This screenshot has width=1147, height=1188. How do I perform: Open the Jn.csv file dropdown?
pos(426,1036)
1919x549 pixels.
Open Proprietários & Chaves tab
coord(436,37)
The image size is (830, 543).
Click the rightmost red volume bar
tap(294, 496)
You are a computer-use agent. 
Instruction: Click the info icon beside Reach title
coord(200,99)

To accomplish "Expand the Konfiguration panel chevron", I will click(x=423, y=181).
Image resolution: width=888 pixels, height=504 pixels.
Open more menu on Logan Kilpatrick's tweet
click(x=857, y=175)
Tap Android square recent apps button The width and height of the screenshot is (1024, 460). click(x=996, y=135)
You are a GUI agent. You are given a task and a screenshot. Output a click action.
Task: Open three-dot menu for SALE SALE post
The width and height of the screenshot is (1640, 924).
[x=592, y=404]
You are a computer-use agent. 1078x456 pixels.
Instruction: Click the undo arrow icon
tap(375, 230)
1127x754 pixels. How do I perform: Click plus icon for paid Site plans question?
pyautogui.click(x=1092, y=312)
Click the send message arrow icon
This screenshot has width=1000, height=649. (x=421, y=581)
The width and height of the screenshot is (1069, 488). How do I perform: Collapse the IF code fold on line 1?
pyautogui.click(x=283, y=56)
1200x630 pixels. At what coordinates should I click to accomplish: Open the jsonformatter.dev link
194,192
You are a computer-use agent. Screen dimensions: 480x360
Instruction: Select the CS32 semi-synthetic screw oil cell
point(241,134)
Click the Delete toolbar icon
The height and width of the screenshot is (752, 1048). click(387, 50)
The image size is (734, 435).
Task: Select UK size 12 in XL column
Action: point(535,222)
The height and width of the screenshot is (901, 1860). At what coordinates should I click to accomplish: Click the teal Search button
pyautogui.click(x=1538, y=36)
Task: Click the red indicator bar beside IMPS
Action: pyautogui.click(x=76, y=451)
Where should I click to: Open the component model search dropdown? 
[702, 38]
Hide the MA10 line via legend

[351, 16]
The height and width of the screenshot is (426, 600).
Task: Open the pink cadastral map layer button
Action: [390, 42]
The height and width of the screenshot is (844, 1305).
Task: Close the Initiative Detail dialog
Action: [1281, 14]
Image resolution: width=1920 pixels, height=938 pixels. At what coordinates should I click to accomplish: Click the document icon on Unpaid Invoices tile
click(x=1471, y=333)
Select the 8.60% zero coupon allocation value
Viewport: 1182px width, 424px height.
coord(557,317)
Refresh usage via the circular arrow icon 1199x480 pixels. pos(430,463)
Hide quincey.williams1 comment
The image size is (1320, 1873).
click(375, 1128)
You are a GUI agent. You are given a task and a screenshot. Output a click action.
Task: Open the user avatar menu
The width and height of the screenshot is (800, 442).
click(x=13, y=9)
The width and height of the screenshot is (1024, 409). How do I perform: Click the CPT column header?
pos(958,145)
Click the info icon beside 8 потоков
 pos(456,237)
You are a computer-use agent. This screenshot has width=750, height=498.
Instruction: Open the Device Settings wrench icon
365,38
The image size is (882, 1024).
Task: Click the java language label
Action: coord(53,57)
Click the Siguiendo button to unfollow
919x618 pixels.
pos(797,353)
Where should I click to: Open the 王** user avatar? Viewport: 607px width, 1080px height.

============================================================

▸ TASK DESCRIPTION: Transcribe verbatim. Cover the lines from the first line of the entries above to the line containing "Image resolution: width=888", inclusive.

▸ RESPONSE TO THIS EXERCISE:
This screenshot has width=1147, height=1188. How do I perform: Open the Jn.csv file dropdown?
pos(426,1036)
1919x549 pixels.
Open Proprietários & Chaves tab
coord(436,37)
The image size is (830, 543).
Click the rightmost red volume bar
tap(294, 496)
You are a computer-use agent. 
Instruction: Click the info icon beside Reach title
coord(200,99)

To accomplish "Expand the Konfiguration panel chevron", I will click(x=423, y=181).
Image resolution: width=888 pixels, height=504 pixels.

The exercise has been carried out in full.